[Data extracted from a collection]
+++++

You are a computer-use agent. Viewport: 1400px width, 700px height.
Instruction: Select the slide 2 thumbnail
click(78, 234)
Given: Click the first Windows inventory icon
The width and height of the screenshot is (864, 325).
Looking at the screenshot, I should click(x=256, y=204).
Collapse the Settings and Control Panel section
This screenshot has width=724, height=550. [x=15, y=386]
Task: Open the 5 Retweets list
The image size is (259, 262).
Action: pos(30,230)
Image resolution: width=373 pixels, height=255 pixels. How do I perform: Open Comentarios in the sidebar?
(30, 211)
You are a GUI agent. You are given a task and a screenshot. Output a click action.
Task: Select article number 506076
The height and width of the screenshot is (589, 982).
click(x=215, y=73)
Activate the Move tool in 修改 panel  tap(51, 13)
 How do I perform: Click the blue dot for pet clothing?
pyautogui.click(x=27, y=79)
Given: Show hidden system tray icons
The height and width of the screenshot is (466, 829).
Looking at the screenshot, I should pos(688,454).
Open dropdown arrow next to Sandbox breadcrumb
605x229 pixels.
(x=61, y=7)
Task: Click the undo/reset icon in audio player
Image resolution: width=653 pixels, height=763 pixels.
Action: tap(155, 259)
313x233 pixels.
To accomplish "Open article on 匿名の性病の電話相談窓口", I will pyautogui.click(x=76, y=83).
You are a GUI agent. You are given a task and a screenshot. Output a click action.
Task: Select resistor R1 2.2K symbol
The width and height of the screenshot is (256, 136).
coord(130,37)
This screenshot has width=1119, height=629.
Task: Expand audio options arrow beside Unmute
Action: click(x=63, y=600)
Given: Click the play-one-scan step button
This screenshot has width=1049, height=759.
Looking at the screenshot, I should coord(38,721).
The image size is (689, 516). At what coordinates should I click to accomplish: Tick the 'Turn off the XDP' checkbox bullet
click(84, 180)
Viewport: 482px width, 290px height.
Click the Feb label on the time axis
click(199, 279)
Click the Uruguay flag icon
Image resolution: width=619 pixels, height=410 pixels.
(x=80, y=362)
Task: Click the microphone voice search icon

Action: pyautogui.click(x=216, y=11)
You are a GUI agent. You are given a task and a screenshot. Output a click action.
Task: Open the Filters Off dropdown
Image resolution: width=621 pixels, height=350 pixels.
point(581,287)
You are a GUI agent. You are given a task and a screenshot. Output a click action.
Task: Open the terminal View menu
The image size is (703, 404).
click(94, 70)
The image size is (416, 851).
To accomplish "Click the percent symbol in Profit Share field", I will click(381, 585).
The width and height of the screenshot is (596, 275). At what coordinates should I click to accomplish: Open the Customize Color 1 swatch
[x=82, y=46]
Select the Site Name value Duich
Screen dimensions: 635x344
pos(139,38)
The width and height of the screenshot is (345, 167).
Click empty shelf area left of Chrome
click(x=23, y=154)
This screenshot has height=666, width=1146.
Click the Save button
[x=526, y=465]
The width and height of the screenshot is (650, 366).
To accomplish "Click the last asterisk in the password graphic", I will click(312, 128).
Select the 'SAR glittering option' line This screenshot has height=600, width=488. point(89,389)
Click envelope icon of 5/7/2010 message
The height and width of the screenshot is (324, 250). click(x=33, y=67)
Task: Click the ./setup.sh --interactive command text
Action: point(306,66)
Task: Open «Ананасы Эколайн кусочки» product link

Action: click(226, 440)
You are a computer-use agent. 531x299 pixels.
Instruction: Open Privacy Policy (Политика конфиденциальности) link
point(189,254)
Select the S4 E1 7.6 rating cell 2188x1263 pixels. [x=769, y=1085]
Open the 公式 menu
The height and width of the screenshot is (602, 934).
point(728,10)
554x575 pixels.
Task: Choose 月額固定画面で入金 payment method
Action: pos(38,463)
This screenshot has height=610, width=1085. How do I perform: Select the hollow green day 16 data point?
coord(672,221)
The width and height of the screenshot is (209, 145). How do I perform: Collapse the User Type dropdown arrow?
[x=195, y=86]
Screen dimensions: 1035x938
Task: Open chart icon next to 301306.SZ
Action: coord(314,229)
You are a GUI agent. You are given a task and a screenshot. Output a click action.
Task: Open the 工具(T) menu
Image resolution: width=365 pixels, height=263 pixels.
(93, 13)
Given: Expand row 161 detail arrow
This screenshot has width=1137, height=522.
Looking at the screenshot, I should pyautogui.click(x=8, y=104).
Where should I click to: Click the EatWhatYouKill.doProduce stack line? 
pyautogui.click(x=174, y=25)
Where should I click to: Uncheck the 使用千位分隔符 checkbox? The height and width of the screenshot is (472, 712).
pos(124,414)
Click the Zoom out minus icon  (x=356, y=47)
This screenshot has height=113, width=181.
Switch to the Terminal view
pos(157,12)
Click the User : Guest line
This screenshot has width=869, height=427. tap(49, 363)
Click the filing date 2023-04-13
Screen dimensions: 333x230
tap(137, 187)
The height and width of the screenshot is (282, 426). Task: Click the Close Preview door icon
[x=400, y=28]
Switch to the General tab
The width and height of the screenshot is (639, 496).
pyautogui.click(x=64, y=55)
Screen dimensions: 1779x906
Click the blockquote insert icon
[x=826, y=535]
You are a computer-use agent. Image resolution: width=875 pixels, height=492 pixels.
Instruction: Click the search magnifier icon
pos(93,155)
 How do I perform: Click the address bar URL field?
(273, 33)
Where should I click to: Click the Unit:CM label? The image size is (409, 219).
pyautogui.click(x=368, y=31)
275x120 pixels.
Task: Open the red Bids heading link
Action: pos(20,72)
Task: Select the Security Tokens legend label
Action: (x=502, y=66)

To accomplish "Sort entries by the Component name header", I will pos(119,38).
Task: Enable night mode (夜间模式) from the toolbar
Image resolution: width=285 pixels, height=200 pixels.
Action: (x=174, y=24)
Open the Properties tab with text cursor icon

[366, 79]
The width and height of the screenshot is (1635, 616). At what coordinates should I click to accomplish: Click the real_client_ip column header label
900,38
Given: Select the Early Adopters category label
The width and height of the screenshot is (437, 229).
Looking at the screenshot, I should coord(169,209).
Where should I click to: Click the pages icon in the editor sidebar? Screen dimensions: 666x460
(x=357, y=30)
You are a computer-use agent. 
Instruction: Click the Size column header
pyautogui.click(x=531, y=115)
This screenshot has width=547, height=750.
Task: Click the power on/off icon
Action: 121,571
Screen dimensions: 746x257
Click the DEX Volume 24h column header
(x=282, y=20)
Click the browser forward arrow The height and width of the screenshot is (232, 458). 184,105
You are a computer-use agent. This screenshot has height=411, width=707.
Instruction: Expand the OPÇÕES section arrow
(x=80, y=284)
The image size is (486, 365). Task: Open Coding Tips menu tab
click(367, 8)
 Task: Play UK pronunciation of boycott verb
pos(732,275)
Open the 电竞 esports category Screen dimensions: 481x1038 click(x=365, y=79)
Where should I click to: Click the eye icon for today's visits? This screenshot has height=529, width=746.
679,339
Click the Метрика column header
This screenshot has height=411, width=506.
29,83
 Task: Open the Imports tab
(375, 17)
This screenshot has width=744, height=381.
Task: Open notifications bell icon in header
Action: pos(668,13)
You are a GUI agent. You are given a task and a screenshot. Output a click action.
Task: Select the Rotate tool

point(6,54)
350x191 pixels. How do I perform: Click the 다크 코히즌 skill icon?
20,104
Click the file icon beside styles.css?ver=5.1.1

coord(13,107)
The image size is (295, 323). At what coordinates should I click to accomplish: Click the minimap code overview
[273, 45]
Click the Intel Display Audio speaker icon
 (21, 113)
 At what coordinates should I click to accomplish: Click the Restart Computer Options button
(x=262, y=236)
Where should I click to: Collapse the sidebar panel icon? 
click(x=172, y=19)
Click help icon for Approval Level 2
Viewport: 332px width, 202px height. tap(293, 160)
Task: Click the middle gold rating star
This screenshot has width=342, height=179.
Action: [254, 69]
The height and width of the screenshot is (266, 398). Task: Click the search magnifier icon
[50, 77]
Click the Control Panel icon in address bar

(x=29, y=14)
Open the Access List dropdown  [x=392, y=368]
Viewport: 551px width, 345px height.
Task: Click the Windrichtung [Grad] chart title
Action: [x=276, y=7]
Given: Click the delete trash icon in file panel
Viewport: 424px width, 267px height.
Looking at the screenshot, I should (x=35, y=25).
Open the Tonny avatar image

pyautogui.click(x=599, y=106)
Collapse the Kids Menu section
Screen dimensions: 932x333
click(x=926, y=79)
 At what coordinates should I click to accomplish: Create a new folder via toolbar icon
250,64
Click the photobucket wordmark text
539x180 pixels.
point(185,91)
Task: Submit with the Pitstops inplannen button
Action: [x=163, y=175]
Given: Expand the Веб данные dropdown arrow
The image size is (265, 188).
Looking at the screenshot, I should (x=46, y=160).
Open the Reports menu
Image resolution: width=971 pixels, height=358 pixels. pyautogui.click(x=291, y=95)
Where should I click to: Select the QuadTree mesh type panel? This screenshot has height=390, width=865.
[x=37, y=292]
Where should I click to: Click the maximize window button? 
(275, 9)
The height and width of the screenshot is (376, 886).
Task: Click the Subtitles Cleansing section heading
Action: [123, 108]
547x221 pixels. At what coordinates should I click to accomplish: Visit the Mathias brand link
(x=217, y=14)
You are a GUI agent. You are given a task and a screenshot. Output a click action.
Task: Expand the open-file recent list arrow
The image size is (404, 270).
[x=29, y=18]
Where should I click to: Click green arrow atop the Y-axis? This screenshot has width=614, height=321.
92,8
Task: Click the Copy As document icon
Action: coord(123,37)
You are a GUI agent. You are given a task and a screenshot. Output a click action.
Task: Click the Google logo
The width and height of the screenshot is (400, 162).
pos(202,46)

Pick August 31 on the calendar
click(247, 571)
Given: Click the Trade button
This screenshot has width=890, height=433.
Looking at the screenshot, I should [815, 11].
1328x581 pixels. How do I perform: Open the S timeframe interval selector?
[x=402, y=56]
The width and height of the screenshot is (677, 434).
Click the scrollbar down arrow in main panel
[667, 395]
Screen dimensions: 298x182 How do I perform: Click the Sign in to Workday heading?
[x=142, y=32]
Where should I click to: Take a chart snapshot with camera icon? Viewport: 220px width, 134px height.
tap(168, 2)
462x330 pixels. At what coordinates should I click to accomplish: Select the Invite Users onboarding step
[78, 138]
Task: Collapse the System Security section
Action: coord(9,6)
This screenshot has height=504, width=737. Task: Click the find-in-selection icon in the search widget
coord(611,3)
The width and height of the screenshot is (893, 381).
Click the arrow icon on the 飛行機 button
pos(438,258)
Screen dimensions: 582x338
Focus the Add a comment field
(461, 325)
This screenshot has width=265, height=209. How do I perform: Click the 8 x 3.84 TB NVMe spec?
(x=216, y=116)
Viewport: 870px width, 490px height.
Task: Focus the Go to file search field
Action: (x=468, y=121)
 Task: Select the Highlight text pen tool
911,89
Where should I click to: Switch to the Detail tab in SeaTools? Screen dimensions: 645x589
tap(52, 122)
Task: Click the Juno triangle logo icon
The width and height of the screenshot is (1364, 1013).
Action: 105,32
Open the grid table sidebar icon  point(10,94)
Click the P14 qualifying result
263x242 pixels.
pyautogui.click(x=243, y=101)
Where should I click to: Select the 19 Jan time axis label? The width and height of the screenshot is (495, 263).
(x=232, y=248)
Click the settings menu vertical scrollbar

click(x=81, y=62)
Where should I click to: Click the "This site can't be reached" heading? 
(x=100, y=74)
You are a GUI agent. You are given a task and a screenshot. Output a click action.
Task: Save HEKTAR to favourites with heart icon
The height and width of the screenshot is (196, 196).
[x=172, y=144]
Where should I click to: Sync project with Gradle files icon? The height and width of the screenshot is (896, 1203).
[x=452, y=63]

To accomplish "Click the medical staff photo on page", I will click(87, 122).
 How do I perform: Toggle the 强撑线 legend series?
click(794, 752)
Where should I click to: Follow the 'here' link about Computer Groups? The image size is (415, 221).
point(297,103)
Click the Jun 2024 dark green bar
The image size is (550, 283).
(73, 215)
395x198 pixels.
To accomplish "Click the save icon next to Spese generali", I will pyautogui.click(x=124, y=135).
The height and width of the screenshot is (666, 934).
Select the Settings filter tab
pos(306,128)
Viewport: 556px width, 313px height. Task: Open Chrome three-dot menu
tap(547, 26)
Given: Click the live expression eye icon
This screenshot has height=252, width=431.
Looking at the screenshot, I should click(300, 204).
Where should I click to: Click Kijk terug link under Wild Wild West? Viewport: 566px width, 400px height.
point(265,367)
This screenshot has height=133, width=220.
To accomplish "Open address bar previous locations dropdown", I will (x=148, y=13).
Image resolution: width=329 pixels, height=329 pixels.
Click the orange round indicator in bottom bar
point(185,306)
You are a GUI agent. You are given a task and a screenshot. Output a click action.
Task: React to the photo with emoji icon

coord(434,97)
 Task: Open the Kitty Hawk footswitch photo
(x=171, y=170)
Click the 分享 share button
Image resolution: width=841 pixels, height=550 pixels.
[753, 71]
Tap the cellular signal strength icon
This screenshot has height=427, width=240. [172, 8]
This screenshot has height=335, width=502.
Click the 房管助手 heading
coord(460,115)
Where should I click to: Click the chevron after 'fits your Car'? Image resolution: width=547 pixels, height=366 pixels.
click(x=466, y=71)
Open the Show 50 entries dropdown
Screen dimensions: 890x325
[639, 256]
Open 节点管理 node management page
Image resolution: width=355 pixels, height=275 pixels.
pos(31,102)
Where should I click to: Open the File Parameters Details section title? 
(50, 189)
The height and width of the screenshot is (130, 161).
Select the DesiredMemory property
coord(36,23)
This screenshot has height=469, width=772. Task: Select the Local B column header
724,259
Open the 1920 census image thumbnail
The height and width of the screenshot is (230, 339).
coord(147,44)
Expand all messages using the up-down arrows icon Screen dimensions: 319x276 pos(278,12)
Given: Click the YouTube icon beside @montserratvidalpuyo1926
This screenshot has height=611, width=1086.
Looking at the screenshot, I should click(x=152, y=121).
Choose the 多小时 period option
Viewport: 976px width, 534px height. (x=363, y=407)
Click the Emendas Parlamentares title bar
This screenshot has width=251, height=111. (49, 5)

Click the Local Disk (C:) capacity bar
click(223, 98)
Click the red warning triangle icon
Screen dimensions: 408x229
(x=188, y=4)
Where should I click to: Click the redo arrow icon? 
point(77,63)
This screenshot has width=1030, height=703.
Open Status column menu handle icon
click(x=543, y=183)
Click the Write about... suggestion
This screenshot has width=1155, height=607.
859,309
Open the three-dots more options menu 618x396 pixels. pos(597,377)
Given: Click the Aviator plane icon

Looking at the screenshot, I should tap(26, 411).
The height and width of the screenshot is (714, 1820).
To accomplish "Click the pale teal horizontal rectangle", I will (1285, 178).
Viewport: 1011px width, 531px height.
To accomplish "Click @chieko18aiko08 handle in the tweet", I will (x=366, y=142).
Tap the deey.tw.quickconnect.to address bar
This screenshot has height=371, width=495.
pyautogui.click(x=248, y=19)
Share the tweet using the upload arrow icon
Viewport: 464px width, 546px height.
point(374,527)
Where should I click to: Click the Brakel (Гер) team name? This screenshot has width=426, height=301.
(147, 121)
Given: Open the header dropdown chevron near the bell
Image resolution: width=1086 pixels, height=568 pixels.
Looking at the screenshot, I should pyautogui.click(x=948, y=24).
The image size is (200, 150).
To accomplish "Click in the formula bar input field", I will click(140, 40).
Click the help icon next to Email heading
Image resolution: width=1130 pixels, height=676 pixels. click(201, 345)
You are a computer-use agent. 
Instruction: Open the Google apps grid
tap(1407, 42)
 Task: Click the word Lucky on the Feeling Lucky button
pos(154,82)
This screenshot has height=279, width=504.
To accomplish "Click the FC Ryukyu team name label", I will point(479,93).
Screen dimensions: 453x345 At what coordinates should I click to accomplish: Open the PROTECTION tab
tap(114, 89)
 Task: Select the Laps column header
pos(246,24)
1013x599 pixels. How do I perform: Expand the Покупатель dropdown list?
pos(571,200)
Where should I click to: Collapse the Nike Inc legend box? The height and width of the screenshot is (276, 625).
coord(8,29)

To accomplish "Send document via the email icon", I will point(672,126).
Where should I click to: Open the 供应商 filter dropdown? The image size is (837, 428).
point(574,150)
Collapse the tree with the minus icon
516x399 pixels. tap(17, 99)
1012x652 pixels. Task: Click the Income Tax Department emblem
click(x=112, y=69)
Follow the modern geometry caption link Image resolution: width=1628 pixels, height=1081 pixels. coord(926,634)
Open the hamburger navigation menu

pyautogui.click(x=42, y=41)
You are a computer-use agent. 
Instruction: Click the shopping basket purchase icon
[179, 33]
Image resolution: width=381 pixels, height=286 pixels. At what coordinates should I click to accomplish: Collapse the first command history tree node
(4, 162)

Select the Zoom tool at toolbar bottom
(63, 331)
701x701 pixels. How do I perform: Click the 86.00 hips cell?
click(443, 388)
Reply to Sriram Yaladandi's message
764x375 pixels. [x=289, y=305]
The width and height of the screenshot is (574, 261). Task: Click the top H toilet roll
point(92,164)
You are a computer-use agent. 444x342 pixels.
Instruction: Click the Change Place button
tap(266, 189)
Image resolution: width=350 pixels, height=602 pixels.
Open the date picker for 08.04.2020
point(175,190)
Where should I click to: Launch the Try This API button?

+++++

● What you are asked to do:
Work out how many lines in the data above contain the word "rating" and respond with that number only.

● Reply to the task:
2